Сотня ставших катафрактами прирожденных всадников из разных провинций. Излюбленное детище молодого императора, его главная надежда и основа будущей римской армии, армии нового порядка.
Максим, на правах друга, был одним из немногих посвященных в планы Коммода. Тот с детства был восхищен мощью персидской кавалерии. И хотел создать нечто подобное.
Конечно, он понимал, что это не простая задача. Понимал, что исходного материала для создания качественного кавалериста в Парфии гораздо больше. Больше прирожденных всадников, больше годящихся для боя коней... Но Римская империя была не таким уж и маленьким государством - и в ней тоже имелись области, предрасположенные к коневодству. Иллирия, Нумидия - и теперь еще и Сарматия. Идущая уже долгие годы война с маркоманнами и их союзниками помимо всего прочего должна была дать Риму еще одну провинцию с населением, годящимся для создания по-настоящему сильной кавалерии.
Коммод планировал в дополнение к легионам создать, может и не самое многочисленное, но отменно обученное и прекрасно вооруженное кавалерийское войско. Свою личную армию, резерв - эдаких триариев на новый лад, применяемых тогда и там, где важно не только (и не столько) количество войск, но и их качество.
Первые шаги на этом пути император уже сделал и весьма успешно - доказательством чего была та сотня, что сейчас расположилась за его спиной.
- Мой отец мертв, - громкий голос Коммода прервал размышления Максима. - Он умер здесь, на границе, сражаясь с варварами во имя империи. Он бился рядом с нами. Бился, чтобы наши земли не знали грабежа. Бился, чтобы обезопасить наши дома, наших сыновей и жен. Бился, чтобы Рим процветал.
Император сделал паузу. И в эту же секунду, словно повинуясь неслышному сигналу, легионы ударили по щитам.
- Я - сын своего отца. И я не предам его память. Я не предам память павших в боях солдат, храбро сражавшихся под знаменами великого Аврелия. Я буду сражаться, как сражался мой отец, как сражались наши братья - и добьюсь победы. Или паду, если это будет нужно богам, - Коммод вытащил из ножен клинок. Сверкающая на Солнце полоса стали в его руке казалась молнией Юпиитера. И снова легионы ударили по щитам. - Мы все устали. Устали биться, день за днем и месяц за месяцем. Но мы - надежда римского народа.
С каждым предложением Коммод повышал голос. Он почти кричал.
- Мы те, кто стеной стоит на пути варварства и беззакония. Мы те, кто несет свет цивилизации. И мы - не сдадимся. Как не сдался Сципион. Как не сдался Цезарь. Как не сдался Траян. Мы - победим. Потому что мы - римляне!

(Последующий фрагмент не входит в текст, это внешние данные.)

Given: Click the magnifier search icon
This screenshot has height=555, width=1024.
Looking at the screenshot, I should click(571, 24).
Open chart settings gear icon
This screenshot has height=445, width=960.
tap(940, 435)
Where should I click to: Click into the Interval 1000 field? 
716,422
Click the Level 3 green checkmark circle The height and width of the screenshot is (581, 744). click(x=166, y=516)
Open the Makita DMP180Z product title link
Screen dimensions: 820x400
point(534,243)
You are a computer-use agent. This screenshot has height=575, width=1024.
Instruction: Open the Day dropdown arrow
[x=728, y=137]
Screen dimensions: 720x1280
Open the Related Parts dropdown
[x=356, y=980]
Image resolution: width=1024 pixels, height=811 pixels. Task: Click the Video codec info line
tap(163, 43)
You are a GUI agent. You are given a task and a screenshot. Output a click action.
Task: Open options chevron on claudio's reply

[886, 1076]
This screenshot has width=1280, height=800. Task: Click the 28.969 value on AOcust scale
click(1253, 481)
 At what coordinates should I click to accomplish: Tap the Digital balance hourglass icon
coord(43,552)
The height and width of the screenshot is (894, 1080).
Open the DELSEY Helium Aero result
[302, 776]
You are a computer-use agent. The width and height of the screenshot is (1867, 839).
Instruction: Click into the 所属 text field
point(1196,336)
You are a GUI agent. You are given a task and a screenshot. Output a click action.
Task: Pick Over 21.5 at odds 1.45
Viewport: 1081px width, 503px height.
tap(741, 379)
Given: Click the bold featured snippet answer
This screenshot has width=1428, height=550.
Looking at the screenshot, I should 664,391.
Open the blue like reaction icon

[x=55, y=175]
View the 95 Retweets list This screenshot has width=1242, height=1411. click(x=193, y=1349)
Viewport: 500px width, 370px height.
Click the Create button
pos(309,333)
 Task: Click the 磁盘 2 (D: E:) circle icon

- Слава императору! - крикнул кто-то из центурионов.
- СЛАВА! - единым выдохом отозвались легионы.
Таррутений Патерн, издалека наблюдая за этой картиной, только лишь пожал плечами. Он и без этого представления прекрасно осознавал, что сейчас легионы любят Коммода. Но будут ли они также любить своего императора через год или два? Тот еще вопрос. Здесь, на границе империи, во время тяжелой войны, ободряющих слов было явно недостаточно. На сколько их еще хватит? На месяц? На два? На полгода? Любой более-менее разбирающийся в военном деле человек с легкостью докажет, что победа вовсе не так уж и близка. И, рано или поздно, солдатам это надоест.
Но сейчас Коммод слишком популярен в войсках - даже полный идиот это поймет, стоит ему взглянуть на лица легионеров.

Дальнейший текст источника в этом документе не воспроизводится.